“Ti ho sciolto da quel vincolo imposto su di te da altri.” Disse Guisgard ad Altea. “Dunque sei libera di amare e sposare chiunque tu voglia.” Sorridendole. “Ed una bella donna come te, oltretutto nobile, avrà di sicuro mille spasimanti.”
Poi arrivò Clio.
“Ehilà...” guardandola il presunto duca “... mai visto una mercenaria così! Mi sa che finirò per essere io la tua guardia del corpo, per difenderti da qualche malintenzionato!” Facendole l'occhiolino.
Poi, finalmente, scesero a terra.
Qui trovarono gli uomini del barone ad attenderli.
E con loro vi era una carrozza.
Il conducente pregò allora i quattro falsi mercenari di salire, per raggiungere la dimora del loro signore.
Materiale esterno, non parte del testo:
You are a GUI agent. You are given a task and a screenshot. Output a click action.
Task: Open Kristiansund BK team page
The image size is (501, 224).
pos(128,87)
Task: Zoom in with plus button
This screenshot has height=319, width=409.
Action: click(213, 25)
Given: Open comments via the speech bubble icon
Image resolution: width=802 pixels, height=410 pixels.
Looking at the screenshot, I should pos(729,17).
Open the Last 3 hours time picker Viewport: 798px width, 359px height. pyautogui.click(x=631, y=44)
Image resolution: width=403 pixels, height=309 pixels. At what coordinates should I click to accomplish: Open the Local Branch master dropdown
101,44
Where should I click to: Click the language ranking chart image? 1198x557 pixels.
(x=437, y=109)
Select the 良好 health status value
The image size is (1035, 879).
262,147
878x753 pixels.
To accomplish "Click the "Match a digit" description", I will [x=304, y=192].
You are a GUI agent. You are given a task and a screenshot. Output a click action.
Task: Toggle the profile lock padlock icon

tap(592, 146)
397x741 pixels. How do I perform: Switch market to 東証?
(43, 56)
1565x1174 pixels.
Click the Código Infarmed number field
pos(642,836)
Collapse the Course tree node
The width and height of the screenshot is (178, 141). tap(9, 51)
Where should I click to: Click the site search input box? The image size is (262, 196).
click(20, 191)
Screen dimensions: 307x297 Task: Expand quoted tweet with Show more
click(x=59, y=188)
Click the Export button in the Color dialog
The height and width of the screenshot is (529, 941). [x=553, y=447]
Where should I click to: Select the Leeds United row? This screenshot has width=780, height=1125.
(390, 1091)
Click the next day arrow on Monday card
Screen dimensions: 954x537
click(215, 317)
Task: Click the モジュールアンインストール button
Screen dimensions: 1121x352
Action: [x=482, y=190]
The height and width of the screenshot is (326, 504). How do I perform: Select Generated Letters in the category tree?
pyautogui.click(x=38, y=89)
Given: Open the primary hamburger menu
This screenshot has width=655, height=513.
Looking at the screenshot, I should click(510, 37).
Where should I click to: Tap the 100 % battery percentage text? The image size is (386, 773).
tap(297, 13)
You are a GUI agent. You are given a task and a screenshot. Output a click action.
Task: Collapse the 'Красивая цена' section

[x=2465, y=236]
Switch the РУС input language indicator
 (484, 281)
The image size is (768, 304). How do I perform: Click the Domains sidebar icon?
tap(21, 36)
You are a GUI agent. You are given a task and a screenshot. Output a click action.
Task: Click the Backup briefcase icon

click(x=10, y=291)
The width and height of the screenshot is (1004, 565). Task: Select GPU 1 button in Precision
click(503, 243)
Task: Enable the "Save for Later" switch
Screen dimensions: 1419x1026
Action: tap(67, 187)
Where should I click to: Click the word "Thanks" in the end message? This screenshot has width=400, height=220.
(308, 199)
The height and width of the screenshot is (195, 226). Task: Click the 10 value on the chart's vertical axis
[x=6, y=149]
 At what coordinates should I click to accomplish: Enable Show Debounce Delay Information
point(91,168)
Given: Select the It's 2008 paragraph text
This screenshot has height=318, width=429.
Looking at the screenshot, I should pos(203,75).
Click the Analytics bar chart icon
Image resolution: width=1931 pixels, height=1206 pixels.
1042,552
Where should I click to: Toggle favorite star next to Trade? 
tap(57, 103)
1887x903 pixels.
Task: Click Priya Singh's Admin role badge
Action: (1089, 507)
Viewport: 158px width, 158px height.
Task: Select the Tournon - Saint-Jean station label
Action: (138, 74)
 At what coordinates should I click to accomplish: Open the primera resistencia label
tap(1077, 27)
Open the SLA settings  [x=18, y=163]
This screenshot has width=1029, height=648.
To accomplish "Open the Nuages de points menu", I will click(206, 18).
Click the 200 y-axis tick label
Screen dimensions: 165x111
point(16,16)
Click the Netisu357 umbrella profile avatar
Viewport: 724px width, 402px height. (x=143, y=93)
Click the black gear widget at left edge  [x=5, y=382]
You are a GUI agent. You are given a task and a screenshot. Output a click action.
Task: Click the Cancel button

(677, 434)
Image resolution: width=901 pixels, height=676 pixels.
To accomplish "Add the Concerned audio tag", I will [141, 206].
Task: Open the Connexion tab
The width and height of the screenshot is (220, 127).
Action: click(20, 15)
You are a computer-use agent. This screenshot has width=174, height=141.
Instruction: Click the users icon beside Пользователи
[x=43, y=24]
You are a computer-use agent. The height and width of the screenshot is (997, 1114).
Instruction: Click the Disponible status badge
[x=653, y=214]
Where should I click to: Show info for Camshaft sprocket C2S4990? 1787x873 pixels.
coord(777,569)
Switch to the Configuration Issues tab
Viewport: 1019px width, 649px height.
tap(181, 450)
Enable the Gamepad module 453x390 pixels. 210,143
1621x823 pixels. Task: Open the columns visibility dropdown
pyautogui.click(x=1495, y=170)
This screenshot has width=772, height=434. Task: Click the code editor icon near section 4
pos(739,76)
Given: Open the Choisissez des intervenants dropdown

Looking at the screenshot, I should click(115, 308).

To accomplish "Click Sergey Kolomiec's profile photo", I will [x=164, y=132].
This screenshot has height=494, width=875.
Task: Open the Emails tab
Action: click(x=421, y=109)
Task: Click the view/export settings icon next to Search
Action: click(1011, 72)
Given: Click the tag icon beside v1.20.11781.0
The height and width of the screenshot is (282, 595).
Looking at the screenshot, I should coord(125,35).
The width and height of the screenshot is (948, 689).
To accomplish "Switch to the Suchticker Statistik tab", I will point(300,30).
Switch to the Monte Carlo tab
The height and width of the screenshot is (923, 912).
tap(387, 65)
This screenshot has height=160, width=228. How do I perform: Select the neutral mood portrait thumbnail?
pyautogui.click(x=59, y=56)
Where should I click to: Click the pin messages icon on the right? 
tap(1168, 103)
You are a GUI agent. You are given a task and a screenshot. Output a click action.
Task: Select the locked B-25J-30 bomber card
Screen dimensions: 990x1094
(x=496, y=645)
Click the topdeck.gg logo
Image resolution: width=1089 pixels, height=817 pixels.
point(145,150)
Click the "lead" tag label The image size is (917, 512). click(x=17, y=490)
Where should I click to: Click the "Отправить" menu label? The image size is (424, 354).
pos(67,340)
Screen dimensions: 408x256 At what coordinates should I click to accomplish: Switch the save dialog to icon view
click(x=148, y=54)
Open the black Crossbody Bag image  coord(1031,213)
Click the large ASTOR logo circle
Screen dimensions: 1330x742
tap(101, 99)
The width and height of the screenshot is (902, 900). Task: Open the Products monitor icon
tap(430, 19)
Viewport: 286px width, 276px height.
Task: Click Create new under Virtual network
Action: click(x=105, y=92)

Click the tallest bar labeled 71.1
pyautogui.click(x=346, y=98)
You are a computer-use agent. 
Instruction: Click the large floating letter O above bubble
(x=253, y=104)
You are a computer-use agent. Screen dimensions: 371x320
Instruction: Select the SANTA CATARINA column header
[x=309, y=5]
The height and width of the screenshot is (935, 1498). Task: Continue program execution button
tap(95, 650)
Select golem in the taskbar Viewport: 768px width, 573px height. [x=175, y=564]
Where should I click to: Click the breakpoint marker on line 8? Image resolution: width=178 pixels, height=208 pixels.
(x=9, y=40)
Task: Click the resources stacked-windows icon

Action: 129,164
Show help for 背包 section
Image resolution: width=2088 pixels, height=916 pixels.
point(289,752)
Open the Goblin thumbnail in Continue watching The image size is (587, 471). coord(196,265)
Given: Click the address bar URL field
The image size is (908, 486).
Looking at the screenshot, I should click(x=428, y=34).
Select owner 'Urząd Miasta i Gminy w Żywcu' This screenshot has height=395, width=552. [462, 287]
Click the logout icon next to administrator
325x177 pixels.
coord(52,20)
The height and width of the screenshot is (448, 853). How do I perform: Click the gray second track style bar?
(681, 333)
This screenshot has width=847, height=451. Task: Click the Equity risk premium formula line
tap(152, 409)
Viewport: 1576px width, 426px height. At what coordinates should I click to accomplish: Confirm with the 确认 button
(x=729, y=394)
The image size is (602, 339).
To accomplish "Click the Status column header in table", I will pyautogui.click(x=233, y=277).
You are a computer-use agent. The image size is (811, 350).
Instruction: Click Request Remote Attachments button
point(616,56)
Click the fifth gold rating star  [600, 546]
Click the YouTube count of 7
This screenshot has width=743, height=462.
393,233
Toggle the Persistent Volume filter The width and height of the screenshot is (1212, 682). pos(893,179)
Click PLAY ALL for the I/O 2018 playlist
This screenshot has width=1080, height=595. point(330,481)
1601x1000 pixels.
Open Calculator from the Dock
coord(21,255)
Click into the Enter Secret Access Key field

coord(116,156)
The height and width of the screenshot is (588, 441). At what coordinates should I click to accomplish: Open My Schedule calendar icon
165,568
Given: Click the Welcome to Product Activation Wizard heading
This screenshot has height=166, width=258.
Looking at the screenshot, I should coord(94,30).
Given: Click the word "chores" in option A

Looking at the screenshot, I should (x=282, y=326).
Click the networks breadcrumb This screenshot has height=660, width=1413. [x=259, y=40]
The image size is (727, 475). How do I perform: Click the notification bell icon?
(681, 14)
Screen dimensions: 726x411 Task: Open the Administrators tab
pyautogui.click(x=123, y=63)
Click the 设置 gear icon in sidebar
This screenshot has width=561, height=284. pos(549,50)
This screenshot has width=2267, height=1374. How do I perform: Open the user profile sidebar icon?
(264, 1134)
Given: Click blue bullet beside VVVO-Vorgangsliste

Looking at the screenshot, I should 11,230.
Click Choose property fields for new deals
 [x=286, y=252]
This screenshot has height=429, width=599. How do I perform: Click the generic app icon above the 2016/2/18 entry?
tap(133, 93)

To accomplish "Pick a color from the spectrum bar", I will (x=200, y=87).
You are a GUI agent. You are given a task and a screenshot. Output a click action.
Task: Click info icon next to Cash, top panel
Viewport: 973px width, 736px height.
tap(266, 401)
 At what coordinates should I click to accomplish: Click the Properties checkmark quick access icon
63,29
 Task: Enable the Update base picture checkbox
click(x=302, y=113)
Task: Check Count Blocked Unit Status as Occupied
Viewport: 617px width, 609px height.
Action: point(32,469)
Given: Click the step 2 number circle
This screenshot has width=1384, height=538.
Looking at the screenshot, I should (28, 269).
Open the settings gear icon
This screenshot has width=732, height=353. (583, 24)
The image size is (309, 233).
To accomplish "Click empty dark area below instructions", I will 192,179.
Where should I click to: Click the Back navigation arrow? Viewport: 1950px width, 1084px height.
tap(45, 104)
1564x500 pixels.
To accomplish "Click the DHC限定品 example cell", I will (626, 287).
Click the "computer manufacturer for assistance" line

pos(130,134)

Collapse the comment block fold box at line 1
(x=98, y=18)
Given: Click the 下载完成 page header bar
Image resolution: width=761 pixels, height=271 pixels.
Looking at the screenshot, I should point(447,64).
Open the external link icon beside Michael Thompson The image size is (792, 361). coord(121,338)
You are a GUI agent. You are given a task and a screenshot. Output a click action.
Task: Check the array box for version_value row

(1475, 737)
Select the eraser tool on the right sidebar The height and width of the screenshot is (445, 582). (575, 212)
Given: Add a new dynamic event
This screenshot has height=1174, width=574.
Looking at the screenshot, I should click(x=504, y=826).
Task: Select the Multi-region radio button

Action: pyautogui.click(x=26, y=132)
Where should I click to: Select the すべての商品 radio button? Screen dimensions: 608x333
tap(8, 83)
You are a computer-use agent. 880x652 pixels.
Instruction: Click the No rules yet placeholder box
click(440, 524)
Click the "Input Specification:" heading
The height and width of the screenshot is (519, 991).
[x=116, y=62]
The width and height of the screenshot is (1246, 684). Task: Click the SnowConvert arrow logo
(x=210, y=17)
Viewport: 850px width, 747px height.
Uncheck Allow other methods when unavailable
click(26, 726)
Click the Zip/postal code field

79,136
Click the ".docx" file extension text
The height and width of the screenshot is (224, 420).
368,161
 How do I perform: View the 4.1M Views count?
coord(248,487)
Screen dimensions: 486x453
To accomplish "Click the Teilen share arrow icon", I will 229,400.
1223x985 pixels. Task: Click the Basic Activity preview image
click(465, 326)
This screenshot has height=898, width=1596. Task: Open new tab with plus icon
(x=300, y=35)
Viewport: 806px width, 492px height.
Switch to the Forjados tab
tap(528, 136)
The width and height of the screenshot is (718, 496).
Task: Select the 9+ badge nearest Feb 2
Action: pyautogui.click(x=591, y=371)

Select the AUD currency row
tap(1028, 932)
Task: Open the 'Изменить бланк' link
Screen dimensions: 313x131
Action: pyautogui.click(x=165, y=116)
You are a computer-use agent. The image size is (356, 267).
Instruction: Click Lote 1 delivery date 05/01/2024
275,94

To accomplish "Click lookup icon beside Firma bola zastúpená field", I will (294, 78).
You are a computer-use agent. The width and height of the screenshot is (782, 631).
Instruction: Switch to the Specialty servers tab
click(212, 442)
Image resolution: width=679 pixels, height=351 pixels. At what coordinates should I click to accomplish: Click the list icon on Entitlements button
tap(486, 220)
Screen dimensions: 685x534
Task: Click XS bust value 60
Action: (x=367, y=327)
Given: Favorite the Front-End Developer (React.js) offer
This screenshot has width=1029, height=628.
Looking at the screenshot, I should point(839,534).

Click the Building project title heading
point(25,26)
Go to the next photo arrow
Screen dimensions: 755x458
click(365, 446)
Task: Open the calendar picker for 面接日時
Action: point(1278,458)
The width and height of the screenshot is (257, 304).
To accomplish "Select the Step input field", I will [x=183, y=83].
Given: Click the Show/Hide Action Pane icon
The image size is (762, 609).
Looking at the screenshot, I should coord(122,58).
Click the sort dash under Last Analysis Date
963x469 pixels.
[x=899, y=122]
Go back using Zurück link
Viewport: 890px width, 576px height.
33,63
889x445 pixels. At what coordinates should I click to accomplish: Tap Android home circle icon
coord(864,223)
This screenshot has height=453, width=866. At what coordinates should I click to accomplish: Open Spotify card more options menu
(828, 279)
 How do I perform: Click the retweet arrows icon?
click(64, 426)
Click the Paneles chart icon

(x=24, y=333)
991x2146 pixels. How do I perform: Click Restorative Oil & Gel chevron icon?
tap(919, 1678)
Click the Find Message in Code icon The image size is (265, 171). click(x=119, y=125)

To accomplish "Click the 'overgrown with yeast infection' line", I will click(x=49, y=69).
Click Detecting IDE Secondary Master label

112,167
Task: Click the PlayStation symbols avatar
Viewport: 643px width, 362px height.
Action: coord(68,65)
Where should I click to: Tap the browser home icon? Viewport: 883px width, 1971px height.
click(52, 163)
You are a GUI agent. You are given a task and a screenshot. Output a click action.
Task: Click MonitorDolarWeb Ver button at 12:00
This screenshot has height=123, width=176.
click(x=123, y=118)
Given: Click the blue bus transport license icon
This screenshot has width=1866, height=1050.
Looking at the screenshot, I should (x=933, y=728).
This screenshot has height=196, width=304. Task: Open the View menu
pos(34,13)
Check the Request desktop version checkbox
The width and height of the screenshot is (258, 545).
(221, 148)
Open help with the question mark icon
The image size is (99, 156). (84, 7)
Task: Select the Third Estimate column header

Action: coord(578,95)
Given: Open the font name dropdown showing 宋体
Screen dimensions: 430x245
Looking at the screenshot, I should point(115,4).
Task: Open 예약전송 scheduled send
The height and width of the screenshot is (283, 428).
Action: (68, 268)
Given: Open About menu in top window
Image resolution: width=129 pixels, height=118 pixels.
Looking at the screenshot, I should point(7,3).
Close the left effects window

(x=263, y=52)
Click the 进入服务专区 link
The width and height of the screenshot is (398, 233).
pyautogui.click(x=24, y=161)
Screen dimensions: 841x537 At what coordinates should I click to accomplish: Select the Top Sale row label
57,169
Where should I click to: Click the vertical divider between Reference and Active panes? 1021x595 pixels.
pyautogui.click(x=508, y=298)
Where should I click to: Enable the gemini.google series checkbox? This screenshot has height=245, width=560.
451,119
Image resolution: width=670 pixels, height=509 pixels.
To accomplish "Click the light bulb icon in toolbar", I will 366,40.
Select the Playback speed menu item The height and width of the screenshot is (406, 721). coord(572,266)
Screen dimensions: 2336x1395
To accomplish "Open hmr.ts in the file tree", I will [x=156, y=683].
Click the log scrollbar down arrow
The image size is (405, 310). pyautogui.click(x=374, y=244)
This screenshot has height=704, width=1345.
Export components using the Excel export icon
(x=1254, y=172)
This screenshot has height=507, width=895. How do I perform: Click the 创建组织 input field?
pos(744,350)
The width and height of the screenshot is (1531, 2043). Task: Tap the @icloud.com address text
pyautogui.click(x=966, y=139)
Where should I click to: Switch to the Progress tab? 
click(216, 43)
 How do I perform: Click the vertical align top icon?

La vettura partì ed attraversò cigolante e a passo lento quella piana colma di lussureggiante vegetazione, ma anche densa di una fitta ed umida nebbia.
Quel luogo appariva sinistro e silenzioso, inquietante ed intriso di una velata apatia.
Gli uomini armati scortarono la carrozza con i loro cavalli e durante il tragitto Guisgard non proferì parola, limitandosi ad osservare il paesaggio circostante.
Infine, percorso un lungo e stretto sentiero, la vettura giunse in una fertile campagna, dominata da un'alta torre fortificata.
“Siamo giunti, signori.” Disse il conducente della carrozza.
Uno degli uomini suonò il corno e un attimo dopo davanti alla torre apparve una figura.
Era un servitore.
“Scorta questi ospiti dal signor barone.” Ordinò l'uomo che aveva suonato il corno a quel servo.